Since last summer, however, Mette Frederiksen and SD have hardened in their resolve to remain in a centrist government, rejecting “bloc” politics of left and right, and casting doubt on SF’s long-term strategy. During the Copenhagen election campaign, multiple high profile SD representatives decried SF as a dangerously “far-left” party, further burning what bridges that still remained. This attitude is matched from the left – albeit not with the same intensity or hostility. Three days after the municipal elections, political leader of EL, Pelle Dragsted publicly warned that SD should no longer count on EL or SF support at the local or national level, underlining the significant shift in the left’s attitude towards SD and the construction of left majorities.

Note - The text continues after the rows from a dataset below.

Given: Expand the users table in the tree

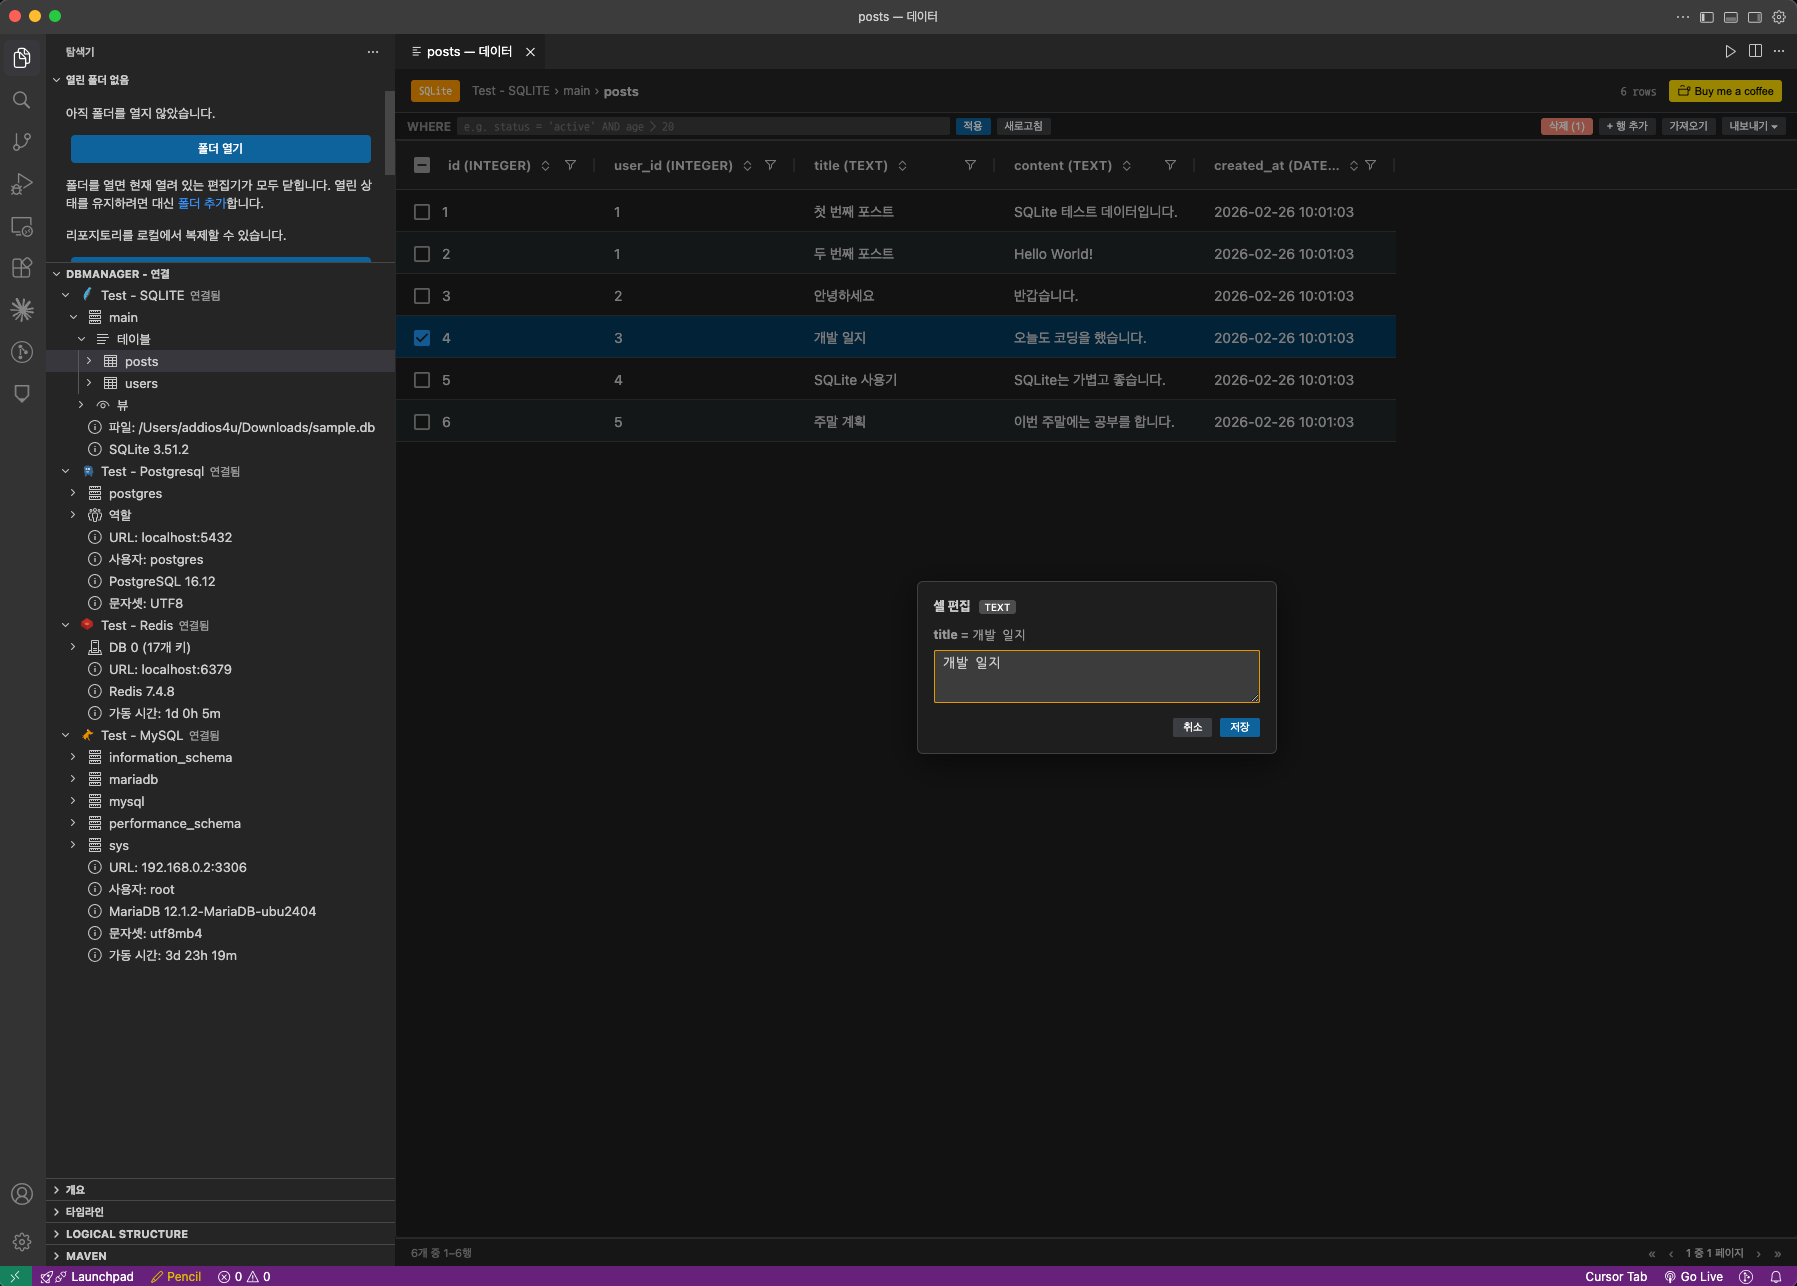Looking at the screenshot, I should pos(89,383).
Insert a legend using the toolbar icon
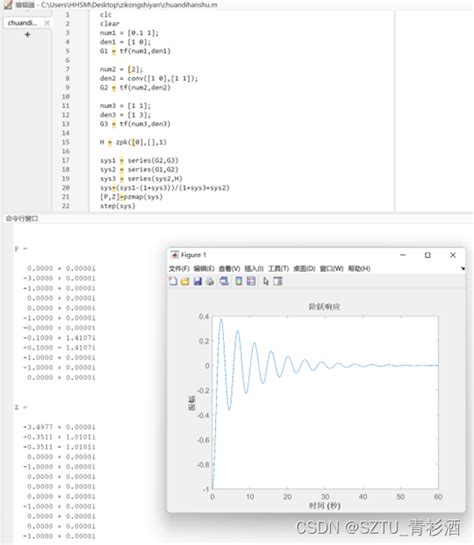The height and width of the screenshot is (545, 474). pos(251,281)
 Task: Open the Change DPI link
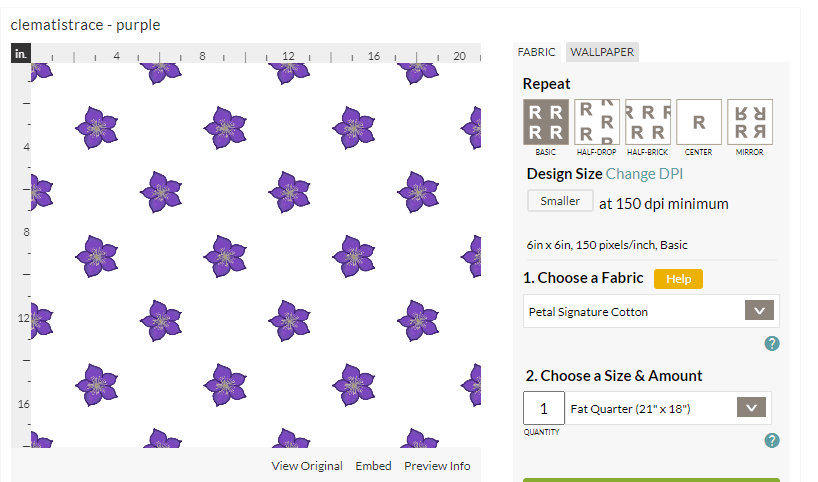644,174
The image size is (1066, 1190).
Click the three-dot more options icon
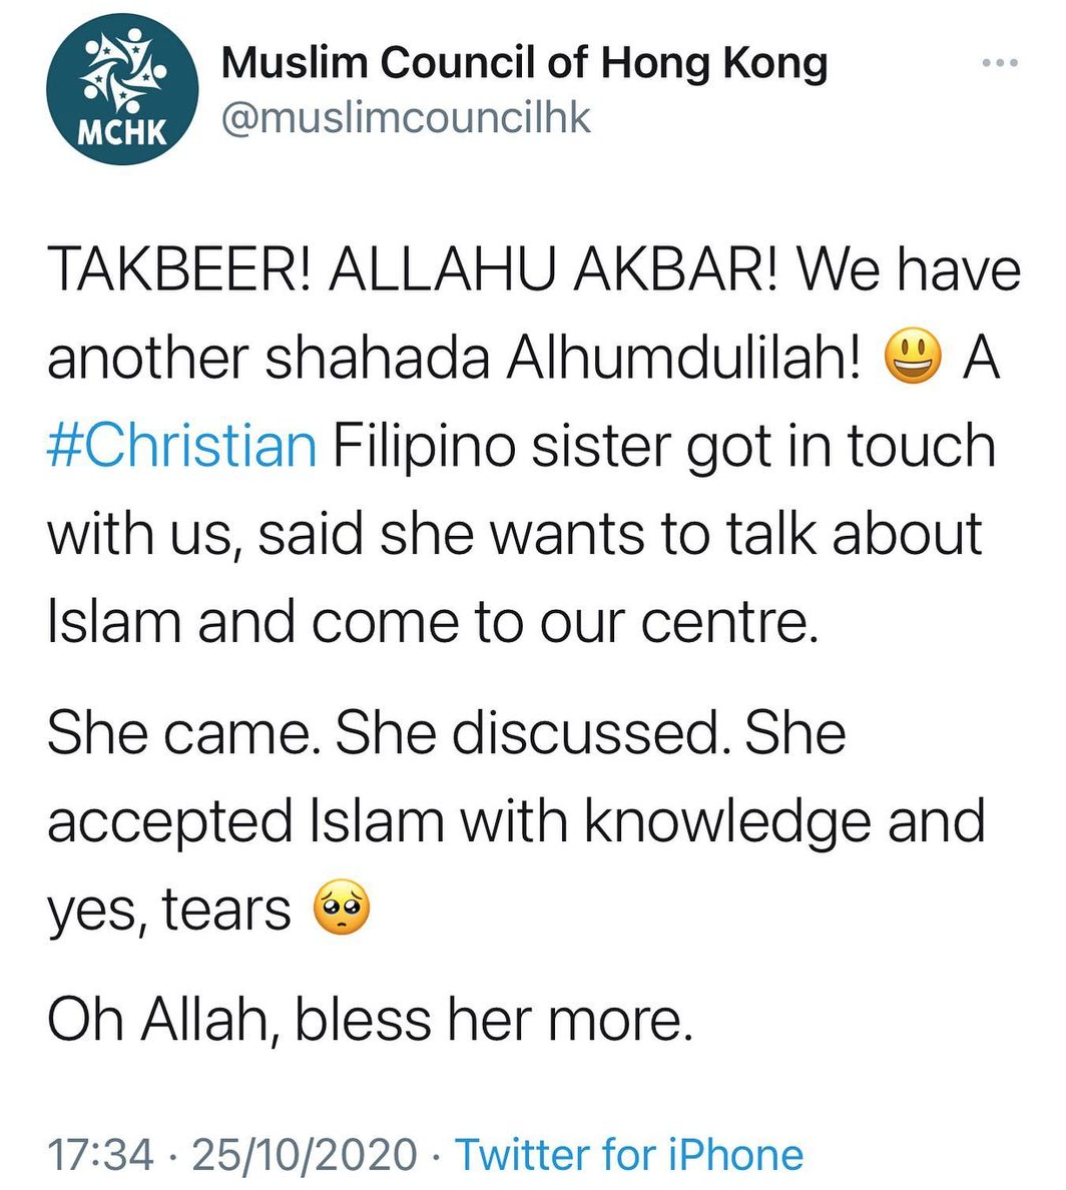999,63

The election, and its fallout, will continue to have wide-ranging consequences, adding to the Prime Minister’s now-building woes. The SD bean-counters are currently dissecting the results, but so far, no leading politician has admitted (at least publicly) that the party’s right-wing social and immigration policies have put them badly out of synch with their traditional election base. Support for the party continues to crumble in its old bastions to the west of Copenhagen, while new and varied anti-SD coalitions are being built in the rest of the country. With a national election due to be held in 2026, pressure is therefore mounting on Prime Minister Frederiksen to come up with a viable response or face serious political consequences for both the party, and for herself as its – until now – all-powerful leader.

 

Reinout Bosch is a social worker based in Copenhagen. He is one of the initiators of the Institute for Marxist Analysis and the secretary of the left-wing media outlet Solidaritet.dk.

Karen Helveg Petersen is a Copenhagen-based economist. She is a member of the Institute for Marxist Analysis and writer of political-economic analyses.